Comme dans tous les aspects de notre vie, le jeu doit faire partie des effets sanctifiants de l’oeuvre du saint Esprit.

5. Les pasteurs ou serviteurs doivent aider les gens à bien jouer.

Un chrétien qui prend à coeur son rôle de serviteur doit être en mesure d’aider les autres à jouer selon Dieu. En tant que pasteur qui conduit un troupeau de saints appelés à grandir mais aussi en tant qu’enseignant auprès d’étudiants qui ont un réel désir de mieux connaitre Dieu, je suis convaincu que pour aider les gens à survivre dans un monde qui souffre, il est important de développer une bonne capacité à jouer. Un ministre de l’Evangile doit pouvoir pleurer, être en deuil, mais aussi rire et jouer de la bonne manière et encurager d’autres à faire de même.

Prendre Dieu au sérieux mais ne pas se prendre au sérieux

Le jeu n’est pas accentué en tant que tel dans la Bible et l’encourager dans une culture qui par ailleurs banalise si souvent et si facilement Dieu et la vie elle-même peut ne pas s’avérer très utile. Pourtant, je crois qu’un sens du jeu est nécessaire pour avoir un bon regard sain sur la vie en général en tant que chrétien. Ne pas être en mesure d’apprécier le jeu dans la vie chrétienne pourrait facilement transformer la piété en moralisation, la révérence en rigidité, et la sanctification en étroitesse d’esprit. Nous devons prendre Dieu au sérieux autant que possible, mais jamais nous-mêmes.

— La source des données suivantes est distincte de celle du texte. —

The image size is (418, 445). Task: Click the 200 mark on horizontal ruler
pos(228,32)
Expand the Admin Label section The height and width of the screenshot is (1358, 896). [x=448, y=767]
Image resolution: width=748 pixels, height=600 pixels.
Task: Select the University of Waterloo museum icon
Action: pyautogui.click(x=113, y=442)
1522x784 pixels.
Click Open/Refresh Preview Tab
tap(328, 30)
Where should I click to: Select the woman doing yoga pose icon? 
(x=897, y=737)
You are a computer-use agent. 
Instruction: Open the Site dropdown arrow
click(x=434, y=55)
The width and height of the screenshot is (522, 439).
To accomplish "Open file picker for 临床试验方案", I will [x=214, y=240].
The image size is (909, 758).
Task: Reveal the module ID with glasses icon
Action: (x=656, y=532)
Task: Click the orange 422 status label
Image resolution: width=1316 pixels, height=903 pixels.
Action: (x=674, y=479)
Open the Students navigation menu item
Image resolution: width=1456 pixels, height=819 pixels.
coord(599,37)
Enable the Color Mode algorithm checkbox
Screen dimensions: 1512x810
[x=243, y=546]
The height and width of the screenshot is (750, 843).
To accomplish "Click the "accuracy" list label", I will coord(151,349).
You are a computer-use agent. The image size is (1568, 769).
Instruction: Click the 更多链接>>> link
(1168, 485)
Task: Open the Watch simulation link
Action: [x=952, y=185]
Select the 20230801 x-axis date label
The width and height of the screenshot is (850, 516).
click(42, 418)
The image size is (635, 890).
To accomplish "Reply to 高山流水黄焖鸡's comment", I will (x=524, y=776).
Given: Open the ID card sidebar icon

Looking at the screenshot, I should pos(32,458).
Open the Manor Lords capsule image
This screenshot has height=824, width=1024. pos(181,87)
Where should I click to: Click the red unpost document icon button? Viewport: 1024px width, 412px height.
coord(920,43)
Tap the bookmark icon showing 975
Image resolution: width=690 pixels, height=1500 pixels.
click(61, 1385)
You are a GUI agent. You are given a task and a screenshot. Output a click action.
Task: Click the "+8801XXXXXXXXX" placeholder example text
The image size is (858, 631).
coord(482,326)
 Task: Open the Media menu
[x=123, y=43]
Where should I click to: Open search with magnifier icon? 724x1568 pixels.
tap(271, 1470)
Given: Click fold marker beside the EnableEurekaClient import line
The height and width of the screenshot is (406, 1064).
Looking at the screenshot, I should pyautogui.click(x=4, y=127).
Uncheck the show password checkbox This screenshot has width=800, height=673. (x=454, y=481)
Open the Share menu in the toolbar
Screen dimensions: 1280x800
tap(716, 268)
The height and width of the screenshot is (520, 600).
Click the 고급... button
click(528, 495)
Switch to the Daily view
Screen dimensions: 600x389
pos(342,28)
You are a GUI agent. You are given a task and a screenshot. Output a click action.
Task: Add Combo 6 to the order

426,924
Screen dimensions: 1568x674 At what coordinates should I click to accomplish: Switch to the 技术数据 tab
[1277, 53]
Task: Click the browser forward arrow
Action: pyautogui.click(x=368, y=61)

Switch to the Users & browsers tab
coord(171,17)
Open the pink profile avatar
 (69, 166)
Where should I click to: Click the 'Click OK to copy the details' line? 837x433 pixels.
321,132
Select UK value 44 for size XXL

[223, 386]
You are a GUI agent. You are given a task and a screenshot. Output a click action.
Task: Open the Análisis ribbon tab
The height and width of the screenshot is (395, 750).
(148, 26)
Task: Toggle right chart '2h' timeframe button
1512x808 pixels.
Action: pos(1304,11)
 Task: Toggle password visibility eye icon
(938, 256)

Dieu nous invite à nous approcher de Lui en tant qu’enfants libres, pardonnés et confiants. Nous devons nous approcher de notre Dieu saint avec une crainte saine et des cœurs brisés par la déchéance de notre monde mais le peuple de Dieu est également appelé à se réjouir, à chanter, à jouer et à rire parce que nous savons que le propriétaire de toutes choses est en train de déployer Son plan parfait qui se terminera par un banquet de noces et par une résolution et un repos parfaits. Cette ferme espérance dans la puissance souveraine et la bienveillance de Dieu nous permet de jouer en toute innocence d’abandon avant même que le grand banquet des noces ne commence.

[1] Jackson Lee Ice, “Notes en vue d’une Théologie de l’Humour,” la Religion asn la vie: Revue trimestrielle chrétienne d’opinion et de discussion, XLII, 3 (Automne 1973), 392.